Bei Annullierungen und Verspätungen von Flügen von mehr als drei Stunden sind Airlines auch bei Streiks in der Pflicht, die betroffenen Passagierinnen und Passagiere auf anderen Wegen an deren Ziel zu bringen. Bei Inlandsflügen können Flugreisende beispielsweise auf Bus und Bahn umgebucht werden.

In diesem Fall sollten Urlauberinnen und Urlauber ihre Zugfahrkarte besser nicht auf eigene Faust kaufen, sondern die Airline den Umtausch abwickeln lassen. Ist die Bahnfahrt teurer als der Flug, laufen Reisende so nicht Gefahr, auf dem Differenzbetrag sitzen zu bleiben.

Wer nicht mit Bus und Bahn fahren will oder kann, weil das Reiseziel zu weit entfernt ist, kann sich selbstverständlich auch auf einen anderen Flug umbuchen lassen. Auch hier gilt: besser direkt an die Airline wenden und die Buchung nicht selbst in die Hand nehmen.
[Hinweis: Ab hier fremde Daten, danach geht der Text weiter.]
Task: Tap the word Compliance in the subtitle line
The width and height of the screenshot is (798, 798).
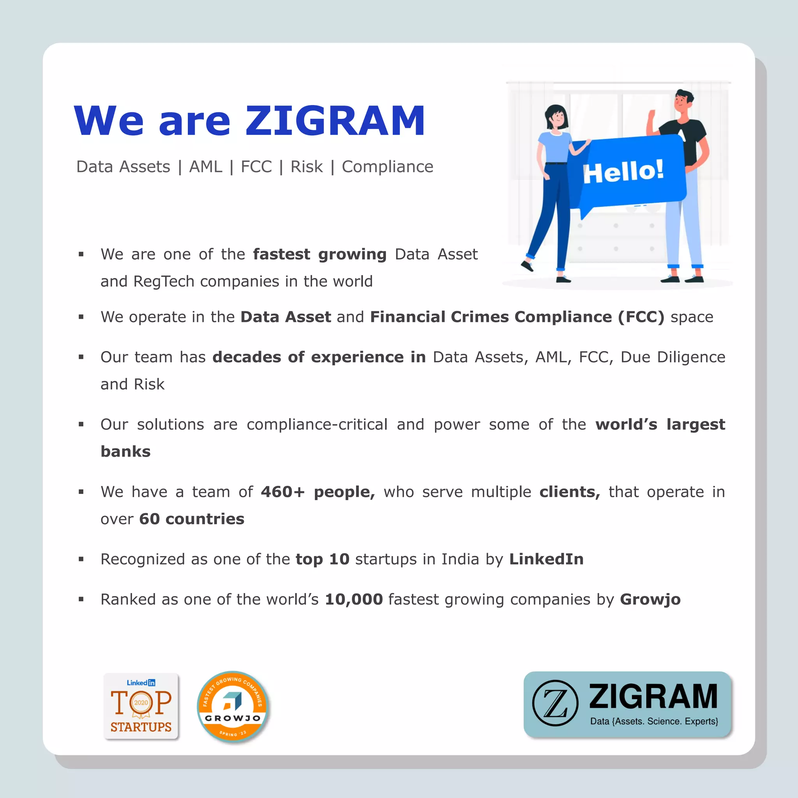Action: click(x=387, y=167)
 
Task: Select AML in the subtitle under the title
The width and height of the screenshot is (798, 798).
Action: click(x=205, y=167)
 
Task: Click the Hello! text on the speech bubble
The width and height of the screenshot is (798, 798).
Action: click(x=623, y=171)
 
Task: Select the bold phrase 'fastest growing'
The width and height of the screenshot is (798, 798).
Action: click(x=319, y=254)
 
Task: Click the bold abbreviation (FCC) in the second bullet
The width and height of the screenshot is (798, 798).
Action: click(x=641, y=317)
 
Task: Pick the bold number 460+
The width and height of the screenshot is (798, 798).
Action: click(x=282, y=492)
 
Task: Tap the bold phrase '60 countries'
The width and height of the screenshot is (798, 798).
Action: click(x=192, y=519)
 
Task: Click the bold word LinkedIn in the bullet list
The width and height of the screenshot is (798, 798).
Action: click(x=546, y=559)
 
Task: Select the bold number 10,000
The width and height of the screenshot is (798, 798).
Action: click(x=354, y=599)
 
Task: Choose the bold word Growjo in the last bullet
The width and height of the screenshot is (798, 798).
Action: click(x=650, y=599)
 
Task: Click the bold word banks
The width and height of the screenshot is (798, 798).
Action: click(x=125, y=452)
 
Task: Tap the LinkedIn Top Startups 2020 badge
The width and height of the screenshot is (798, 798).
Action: click(x=141, y=706)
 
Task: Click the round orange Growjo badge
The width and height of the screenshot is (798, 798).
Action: click(x=233, y=706)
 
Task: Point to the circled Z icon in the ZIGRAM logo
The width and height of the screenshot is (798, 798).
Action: click(x=555, y=703)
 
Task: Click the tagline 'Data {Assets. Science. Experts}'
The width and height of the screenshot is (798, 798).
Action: click(x=654, y=721)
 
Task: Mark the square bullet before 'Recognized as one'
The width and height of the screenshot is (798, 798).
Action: click(x=81, y=559)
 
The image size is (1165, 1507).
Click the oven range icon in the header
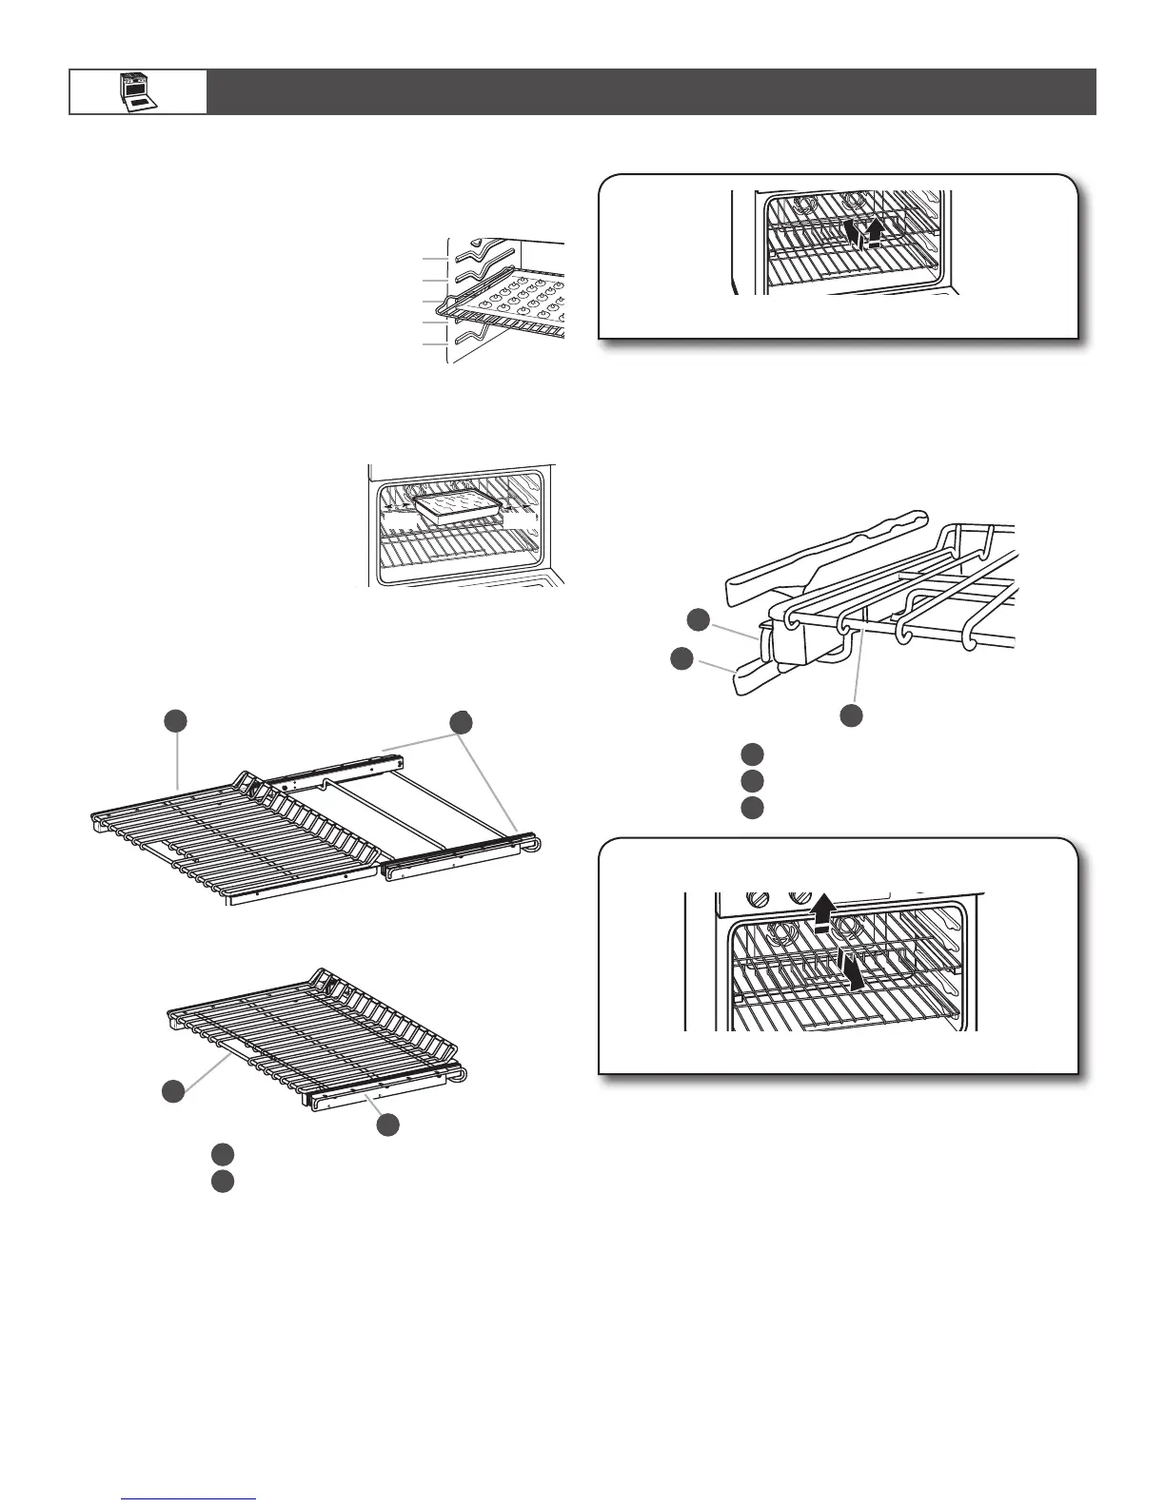click(138, 91)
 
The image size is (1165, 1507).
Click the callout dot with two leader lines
click(462, 722)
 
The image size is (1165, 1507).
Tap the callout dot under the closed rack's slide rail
click(387, 1125)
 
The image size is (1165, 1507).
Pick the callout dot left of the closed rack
click(172, 1092)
Das gilt für Pauschalreisen

Bei Pauschalreisen ist der Reiseveranstalter in der Pflicht, sich um eine alternative Beförderung zu kümmern. Laut der Verbraucherzentrale können Reisende bei einer Verspätung von mehr als fünf Stunden den Reisepreis mindern. Dazu sollte man die Verspätung dem Reiseveranstalter umgehend melden.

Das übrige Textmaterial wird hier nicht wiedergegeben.